I should be honest: the hallways have a corporate quiet to them that occasionally breaks the spell. The carpet is fine, the lighting is fine, and you remember, walking from the elevator to your door, that this is a Hyatt property and that somewhere in the building there is a conference room with a projector. It passes. You open your door and the city pulls you back in.

They treated us like a honeymoon — and we hadn't asked them to.

Upstairs is where Andaz stops being a hotel and starts being a place you remember. Mr Stork, the rooftop bar on the 39th floor, arranges its seating under pointed bamboo cabanas that look like something between a glamping tent and an art installation. You sit inside one with a Peranakan-inspired cocktail — pandan, coconut, a sting of lime — and the Flyer turns slowly in the middle distance, and the conversation around you is low and multilingual, and you think: this is what a city sounds like when you are just above it. Not removed. Elevated. There is a difference.

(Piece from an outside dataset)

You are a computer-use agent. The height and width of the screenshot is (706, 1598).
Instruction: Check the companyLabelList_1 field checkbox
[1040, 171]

665°F, the steak restaurant on the same level, takes its name from the temperature of its stone grill. The wagyu arrives with a sear so precise it looks lacquered, and the dining room has the kind of engineered drama — dim lighting, open kitchen, that wall of glass again — that makes you sit up straighter without thinking about it. A meal for two here runs around US$ 314, and it earns the number. Below it, Alley on 25 serves a breakfast spread that leans Southeast Asian — kaya toast, laksa, pandan waffles — and the coffee is strong enough to be a personality trait.

What surprised me most was the staff. Not their efficiency — that you expect at this level — but their attention to emotional register. A couple checking in ahead of us mentioned, offhandedly, that they were celebrating something. By the time they reached their room, there were rose petals on the bed and a bottle of champagne sweating on the desk. Nobody had filled out a form. Nobody had ticked a box marked "special occasion." Someone had simply listened.

What Stays

You check out and the thing that follows you home is not the pool, though the pool is extraordinary. It is not the view, though the view rearranges your understanding of what a hotel window can do. It is the weight of the room door closing behind you — that particular, heavy click that seals you inside a silence so complete it feels like permission. Permission to stop performing the trip and simply be inside it.

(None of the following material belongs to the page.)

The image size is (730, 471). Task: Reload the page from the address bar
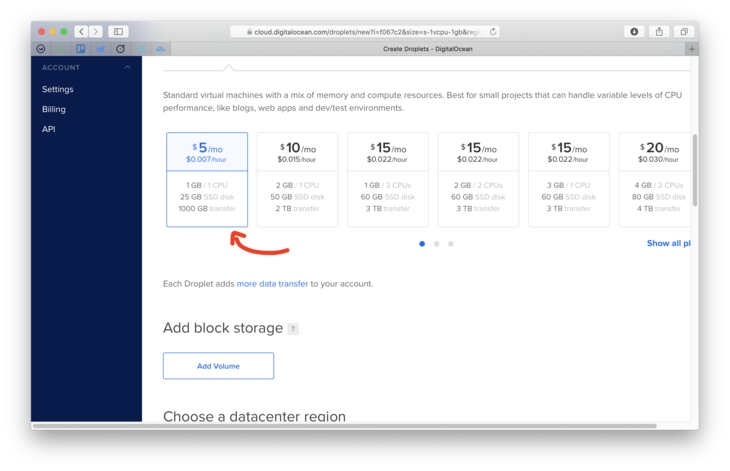click(x=493, y=32)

This is a hotel for couples who want to feel celebrated without having to announce themselves, and for solo travelers who understand that a great room is a form of solitude you pay for gladly. It is not for anyone who needs a beach, or a butler, or the particular theater of a heritage palace hotel. Rooms start around US$ 275 a night, which in Singapore's current landscape feels almost generous for what you receive.

Somewhere above Fraser Street, the pool is still warm, and the Flyer is still turning, and the sky is doing that thing it does at dusk in Singapore — holding every color at once, refusing to commit to night.